Era una idea maravillosa, formulada con mucha precisión, pero vi que comportaba un pequeño problema.

—¿Adonde? —le pregunté—. ¿Adónde ha llevado a Rita?

Me miró y parpadeó.

—Si te lo ha dicho —contestó.

—No lo creo.

—Venga, ¿es que no ves la televisión pública? —me preguntó, como si hubiera cometido una especie de crimen contra los animalillos domésticos.

—No mucho —admití—. Los niños ya no tienen edad para Barney.

—Hace al menos tres semanas que salen anuncios. El Artextravaganza.

—¿El qué?

—El Artextravaganza, en el Centro de Convenciones —dijo, y empezó a sonar como un espacio publicitario—. Más de doscientos artistas de vanguardia venidos de toda Norteamérica y el Caribe, reunidos bajo el mismo techo.

Sentí que mi boca se movía en un vano intento de articular palabras, pero no salió nada. Parpadeé y probé de nuevo, pero antes de poder emitir algún sonido, Coulter movió la cabeza hacia la puerta.

—Vamos por él. —Dio un paso atrás—. Después, ya hablaremos de por qué el tipo de la bañera se parece a ti.

Esta vez sí que me puse en pie de un brinco, dispuesto a propulsarme hacia delante, pero en ese preciso momento mi móvil sonó. Más por costumbre que por otra cosa, contesté.

—Hola —dije.

—¿Señor Morgan? —preguntó una cansada voz femenina.

—Sí. —Soy Megan, del programa de actividades extraescolares. Estoy con Cody y Astor.

—Ah, sí —dije, y una nueva señal de alarma empezó a atronar en el piso principal de mi cerebro.

—Son más de las seis. Y ya he de irme a casa. Porque esta noche tengo clase de contabilidad. A las siete.

—Sí, Megan. ¿En qué puedo ayudarte?

—Como ya he dicho, debo ir a casa.

—Muy bien —contesté, con el deseo de satisfacer su deseo a través del teléfono y mandarla a casa.
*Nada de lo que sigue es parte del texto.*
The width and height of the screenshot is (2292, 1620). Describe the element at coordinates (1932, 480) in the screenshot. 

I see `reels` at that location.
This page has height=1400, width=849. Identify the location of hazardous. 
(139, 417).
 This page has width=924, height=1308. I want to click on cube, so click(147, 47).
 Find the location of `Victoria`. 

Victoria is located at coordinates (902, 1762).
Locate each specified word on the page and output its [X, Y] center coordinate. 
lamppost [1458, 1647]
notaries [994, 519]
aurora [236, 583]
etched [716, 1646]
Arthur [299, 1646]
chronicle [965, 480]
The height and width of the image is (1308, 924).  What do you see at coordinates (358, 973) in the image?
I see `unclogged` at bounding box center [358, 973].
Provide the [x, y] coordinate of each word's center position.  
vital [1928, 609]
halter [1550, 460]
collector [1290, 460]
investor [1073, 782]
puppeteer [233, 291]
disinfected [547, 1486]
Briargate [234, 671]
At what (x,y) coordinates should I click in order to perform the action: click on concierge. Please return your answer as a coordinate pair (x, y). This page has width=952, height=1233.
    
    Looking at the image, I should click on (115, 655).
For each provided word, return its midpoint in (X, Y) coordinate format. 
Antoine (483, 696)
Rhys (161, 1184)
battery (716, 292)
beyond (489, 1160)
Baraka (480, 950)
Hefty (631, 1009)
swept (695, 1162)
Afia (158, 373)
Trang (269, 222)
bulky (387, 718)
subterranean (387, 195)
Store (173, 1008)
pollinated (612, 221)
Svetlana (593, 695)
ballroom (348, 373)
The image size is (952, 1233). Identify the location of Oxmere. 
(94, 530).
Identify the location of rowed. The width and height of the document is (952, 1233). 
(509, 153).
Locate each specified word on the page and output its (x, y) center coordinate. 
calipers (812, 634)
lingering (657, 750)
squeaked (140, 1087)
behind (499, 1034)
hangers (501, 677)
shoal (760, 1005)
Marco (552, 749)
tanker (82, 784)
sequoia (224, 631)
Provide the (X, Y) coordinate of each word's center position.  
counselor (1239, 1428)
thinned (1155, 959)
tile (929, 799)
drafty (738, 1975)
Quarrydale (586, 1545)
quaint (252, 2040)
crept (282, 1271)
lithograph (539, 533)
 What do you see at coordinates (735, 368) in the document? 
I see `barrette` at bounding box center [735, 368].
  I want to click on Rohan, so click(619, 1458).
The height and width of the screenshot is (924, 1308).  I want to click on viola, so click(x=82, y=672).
—Pero los niños… Quiero decir, su mujer no ha venido a recogerlos. Están aquí. No puedo irme y dejarlos solos.

Me pareció una buena norma, sobre todo porque significaba que Cody y Astor se encontraban bien, y no en las garras de Weiss.

—Voy a buscarlos. Estaré ahí en veinte minutos.

Cerré el teléfono y vi que Coulter me miraba expectante.

—Mis chicos. Su madre no ha ido a recogerlos, y he de hacerlo yo.

—Ahora.

—Sí.

—¿Vas a buscarlos?

—Exacto.

—Aja. ¿Aún quieres salvar a tu mujer?

—Creo que eso sería lo mejor.

—Ve a buscar a los niños, y luego iremos por tu mujer. Y no intentes salir del país, o algo por el estilo.

—Detective, quiero rescatar a mi mujer.

Coulter me miró un largo rato. Después, asintió.

—Estaré en el Centro de Convenciones. Dio media vuelta y salió por la puerta.